[Data excerpts]
—————
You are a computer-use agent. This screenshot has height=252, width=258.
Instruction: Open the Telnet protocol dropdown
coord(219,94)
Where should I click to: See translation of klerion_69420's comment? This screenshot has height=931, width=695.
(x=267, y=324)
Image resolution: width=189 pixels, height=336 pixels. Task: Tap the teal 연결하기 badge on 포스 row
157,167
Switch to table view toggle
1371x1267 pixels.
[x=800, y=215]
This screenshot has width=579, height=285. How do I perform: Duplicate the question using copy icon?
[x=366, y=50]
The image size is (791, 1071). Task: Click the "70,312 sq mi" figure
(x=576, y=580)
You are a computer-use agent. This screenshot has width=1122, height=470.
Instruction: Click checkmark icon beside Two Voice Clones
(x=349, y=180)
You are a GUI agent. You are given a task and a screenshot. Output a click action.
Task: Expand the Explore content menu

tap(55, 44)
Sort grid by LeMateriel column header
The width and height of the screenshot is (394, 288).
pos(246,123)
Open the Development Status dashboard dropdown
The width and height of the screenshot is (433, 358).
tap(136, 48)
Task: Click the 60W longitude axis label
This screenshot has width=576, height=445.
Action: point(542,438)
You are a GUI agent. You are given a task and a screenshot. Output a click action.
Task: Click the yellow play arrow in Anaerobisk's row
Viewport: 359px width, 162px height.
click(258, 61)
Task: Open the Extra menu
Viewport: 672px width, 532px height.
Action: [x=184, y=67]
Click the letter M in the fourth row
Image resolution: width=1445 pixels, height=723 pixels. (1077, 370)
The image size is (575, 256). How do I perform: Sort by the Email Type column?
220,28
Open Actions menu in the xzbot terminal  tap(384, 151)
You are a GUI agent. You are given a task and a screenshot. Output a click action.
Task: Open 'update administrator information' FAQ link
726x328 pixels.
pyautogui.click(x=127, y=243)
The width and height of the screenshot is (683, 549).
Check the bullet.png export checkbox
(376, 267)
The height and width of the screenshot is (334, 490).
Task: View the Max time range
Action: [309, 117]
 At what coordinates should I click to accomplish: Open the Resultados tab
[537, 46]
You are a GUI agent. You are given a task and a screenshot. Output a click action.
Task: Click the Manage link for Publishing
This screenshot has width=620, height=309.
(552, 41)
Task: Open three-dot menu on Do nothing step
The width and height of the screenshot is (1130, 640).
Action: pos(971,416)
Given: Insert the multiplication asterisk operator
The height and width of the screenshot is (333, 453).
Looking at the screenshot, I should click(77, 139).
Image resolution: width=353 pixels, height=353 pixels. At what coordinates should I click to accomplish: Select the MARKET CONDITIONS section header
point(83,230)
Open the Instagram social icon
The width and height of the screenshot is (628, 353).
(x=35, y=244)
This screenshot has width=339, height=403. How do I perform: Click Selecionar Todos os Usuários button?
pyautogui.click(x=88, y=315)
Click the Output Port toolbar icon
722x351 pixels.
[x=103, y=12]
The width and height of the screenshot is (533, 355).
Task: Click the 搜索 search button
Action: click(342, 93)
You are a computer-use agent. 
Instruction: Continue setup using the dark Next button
—————
• WHAT TO PRODUCE: There is a line with "Task: Click the 60W longitude axis label" and a line with "The width and height of the screenshot is (683, 549)." above. Copy exactly those two lines and all lines between them, with nothing else.

• YOUR SOLUTION:
Task: Click the 60W longitude axis label
This screenshot has width=576, height=445.
Action: point(542,438)
You are a GUI agent. You are given a task and a screenshot. Output a click action.
Task: Click the yellow play arrow in Anaerobisk's row
Viewport: 359px width, 162px height.
click(258, 61)
Task: Open the Extra menu
Viewport: 672px width, 532px height.
Action: [x=184, y=67]
Click the letter M in the fourth row
Image resolution: width=1445 pixels, height=723 pixels. (1077, 370)
The image size is (575, 256). How do I perform: Sort by the Email Type column?
220,28
Open Actions menu in the xzbot terminal  tap(384, 151)
You are a GUI agent. You are given a task and a screenshot. Output a click action.
Task: Open 'update administrator information' FAQ link
726x328 pixels.
pyautogui.click(x=127, y=243)
The width and height of the screenshot is (683, 549).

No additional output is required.